Estimating total organic carbon of potential source rocks in the Espírito Santo Basin, SE Brazil, using XGBoost

Bione et al. (2024) scientific paper repository.

Reference: BIONE F.R.A. et al. Estimating total organic carbon of potential source rocks in the Espírito Santo Basin, SE Brazil, using XGBoost. Marine and Petroleum Geology, v. 162, 106765, 2024. https://doi.org/10.1016/j.marpetgeo.2024.106765

⚙️Configuring the environment

Creating the venv and installing the dependencies

In terminal, run:

python -m venv venv →
cd venv\Scripts →
activate.bat →
cd ..\.. →
pip install -r requirements.txt

📖 Create the train-test dataframe

To create the train-test dataframe from the originally-compiled full dataframe:

Open the Data_preparation notebook, and run all four steps to generate the train-test dataframe

📈 Reproducing and visualizing the results

To reproduce the results using the already tuned model parameters and visualize the results:

Go to the Reproduce_and_generate_figs notebook, and follow the instructions provided in the notebook.

▶️ Tune your own models

If you want to run your own models using this approach, bear in mind you must provide a compatible dataframe. Thus, it is very likely that some code adaptations will be required, such as renaming features/targets, data imputation parameters or any other feature engineering technique you wish to include.

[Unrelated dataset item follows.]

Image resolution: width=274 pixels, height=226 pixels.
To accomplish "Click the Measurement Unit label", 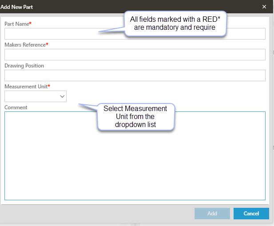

Installing pySpark (Windows)

Optional. Do this in case you want to run parameter tuning for your own models.

Download JDK from this link, and install it;
Download Spark from this link, then extract the tar file to a directory (e.g., C:\spark);
Download hadoop from this link, then add the winutils file to a directory (e.g., C:\hadoop\bin);
Configure the Environment Variables by adding the following:
- JAVA_HOME - (e.g., C:\java\jdk)
- HADOOP_HOME - (e.g., C:\hadoop)
- SPARK_HOME - (e.g., C:\spark\spark-3.3.2-bin-hadoop2)
- PYSPARK_HOME - (e.g., ..\venv\lib\site-packages\pyspark)
Finally, add the following to Path:
- %JAVA_HOME%\bin
- %HADOOP_HOME%\bin
- %SPARK_HOME%\bin

After installing pySpark, you can run the model_run.py script, passing your own dataframe.